Game 2: Education & ALS Awareness. So many were involved in the phenomenon of this summer's Ice Bucket Challenge, which was inspired by Pete Frates and Pat Quinn and has raised more than $100 million for research of amyotrophic lateral sclerosis, also known as Lou Gehrig's Disease. Now the momentum continues. MLB, which held a league-wide recognition of the 75th anniversary of Gehrig's iconic "Luckiest Man" speech on July 4, 1939, set aside a significant portion of the pregame ceremony around ALS awareness and the fight to find a cure.
MLB also celebrated its commitment to education and the legacy of Hall of Famer Jackie Robinson through the Breaking Barriers: In Sports, In Life program, which is an MLB educational program inspired by Robinson. Sharon Robinson (Jackie's daughter, MLB educational programming consultant and author) visited the Negro Leagues Baseball Museum with children from Faxon Elementary School to discuss the Breaking Barriers program with the students, and one of the 2014 Breaking Barriers essay contest grand-prize winners was honored at the ballpark.
Game 3: Advancing the Fight Against Cancer.

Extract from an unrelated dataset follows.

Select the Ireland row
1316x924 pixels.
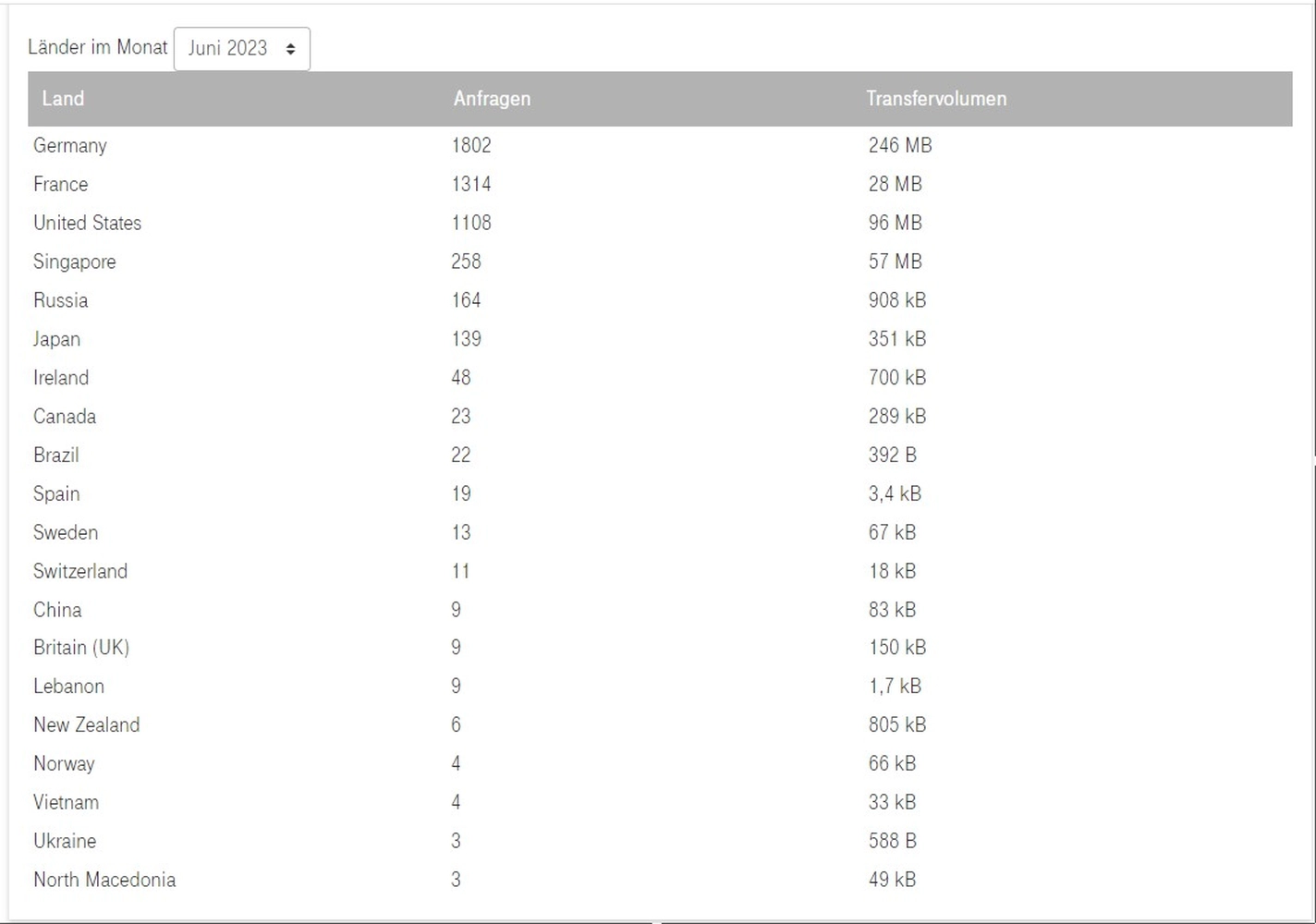(x=61, y=377)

For the sixth year in a row during the Fall Classic (now also an All-Star Game tradition), there was a special in-game moment, in conjunction with Stand Up To Cancer. Fans and uniformed personnel in the dugouts, as well as the umpires, held up placards with the names of loved ones affected by the disease. If you have ever experienced one of these moments in the ballpark, then you know what a moving and shared experience it is. MLB and its 30 clubs are the founding partners of SU2C and a lead donor since 2008, committing more than $40 million.

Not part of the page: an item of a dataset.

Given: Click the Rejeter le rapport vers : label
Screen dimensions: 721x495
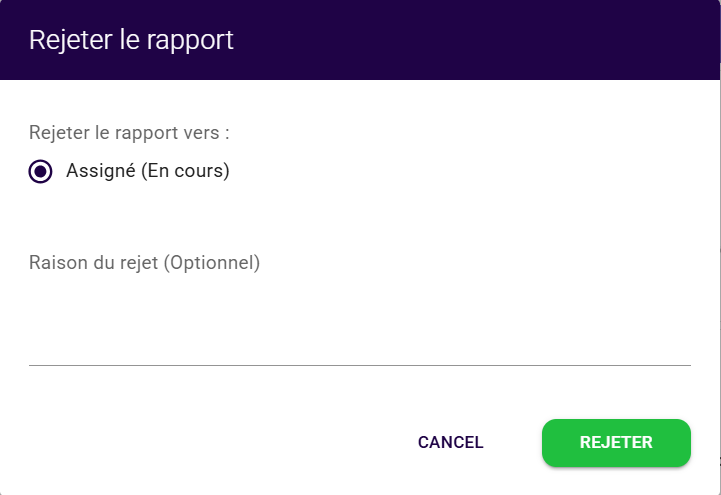Looking at the screenshot, I should [x=130, y=132].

Earlier in the day, representatives from MLB, the Giants and SU2C visited a local pediatric hospital.
Game 4: Youth Outreach. It is everyone's responsibility to ensure the passing of this sport onto the youngest generation, including those in underserved communities. This game will celebrate various initiatives that include Boys & Girls Clubs of America and Little League -- two organizations that receive significant support from MLB -- and MLB-affiliated programs Baseball Tomorrow Fund, MLB Urban Youth Academies and Reviving Baseball in Inner Cities (RBI). There will be a special pregame ceremony, and earlier in the day, MLB will host a clinic for young RBI and BGCA participants (ages 8 to 13). Additionally, MLB will hold a showcase for older RBI participants (ages 14 to 18) with collegiate and professional scouts.
Additional community initiatives
In Kansas City and San Francisco, MLB will visit a children's hospital to donate a new Starlight Fun Center mobile entertainment unit containing the latest gaming system that rolls bedside in hospitals to provide distractive entertainment and therapeutic play for pediatric patients. MLB also will host two young fans from the Make-A-Wish Foundation whose wishes were to attend the World Series.

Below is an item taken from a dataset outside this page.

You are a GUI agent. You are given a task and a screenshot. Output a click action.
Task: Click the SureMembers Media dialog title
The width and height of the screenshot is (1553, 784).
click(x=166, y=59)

MLB, Anheuser-Busch and TEAM Coalition supported the designated driver programs at MLB ballparks during the regular season with a special incentive: Fans who registered to be a designated driver were entered into a drawing to be the club's official "Designated Driver." The "Designated Drivers" from the Royals and Giants will each receive two tickets and will be honored during Games 1 and 3, respectively.
MLB and the Natural Resources Defense Council will incorporate a variety of environmentally preferable efforts that include the "World Series Green Team" initiative during all World Series games, featuring volunteers collecting refuse for recycling and supplementing existing recycling programs; raising public awareness to educate fans about how to become more environmentally aware via online materials and PSAs; prioritizing recycled content materials at events throughout the Fall Classic; and addressing energy usage through efficiency measures and by investing in renewable energy offsets.